TEXTO PROPORCIONADO:
....................
Mi padre me llevaba al Monumental a ver a River desde muy chico. El extraño virus que mezcla pasión irracional y el análisis cartesiano de director técnico me fue inoculado desde pequeño. Por ello, cuando veo a un jugador desempeñar mal su papel, mi conclusión es básica: “Cómo jugará el suplente, si así juega el titular”.
Con esa misma lógica, cuando veo ciudadanos nacidos en diversos lugares del interior y en los países limítrofes viviendo hacinados en las llamadas villas miserias de la Capital Federal y del Conurbano bonaerense, pienso lo mismo: “Cómo debe ser el lugar que dejaron para que emigren a vivir en esta situación”.
Lo sucedido en estos días en torno a los terrenos del llamado “parque” Indoamericano es un patético compendio de varios de los problemas argentinos.
El interior profundo de la Argentina y el entorno latinoamericano presentan un gran déficit en la demanda variada de trabajo y en la oferta de infraestructura social respecto de lo que pueden brindar los grandes centros urbanos.
La gente huye de sus orígenes en busca de un destino mejor. Está claro que, en la medida que algunas provincias argentinas no mejoren su capacidad de generar empleos dignos y de presentar escuelas, hospitales y otros servicios con calidad razonable, la migración interna no se podrá frenar.
Y esa migración sin recursos y con un pobre capital humano busca vivir lo más cerca posible de la demanda de trabajo y de mejores servicios básicos. Esta es una primera paradoja. Las villas miserias no expresan la pobreza del lugar en que están, sino la del lugar que esas personas dejaron atrás.
Parte de la “solución” pasa por combatir la pobreza en el origen, en su gestación, en la causa. Para la Argentina como un todo, resulta mucho más eficiente, razonable y armónico mejorar las condiciones de vida y trabajo en las provincias expulsoras de gente y descentralizar y revertir la corriente migratoria, que consolidarla mejorando las condiciones en el lugar de recepción.
....................
CONSIGNA: Por favor, copia literalmente el pasaje del texto sobre la migración interna que va de "El interior profundo" a "se podrá frenar.", ambos incluidos. El listado no interviene para nada en esto.

MATERIAL PROPORCIONADO:
....................
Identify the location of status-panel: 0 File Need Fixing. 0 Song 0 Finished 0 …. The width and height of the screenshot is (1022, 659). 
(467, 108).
....................
EJERCICIO RESUELTO:
El interior profundo de la Argentina y el entorno latinoamericano presentan un gran déficit en la demanda variada de trabajo y en la oferta de infraestructura social respecto de lo que pueden brindar los grandes centros urbanos.
La gente huye de sus orígenes en busca de un destino mejor. Está claro que, en la medida que algunas provincias argentinas no mejoren su capacidad de generar empleos dignos y de presentar escuelas, hospitales y otros servicios con calidad razonable, la migración interna no se podrá frenar.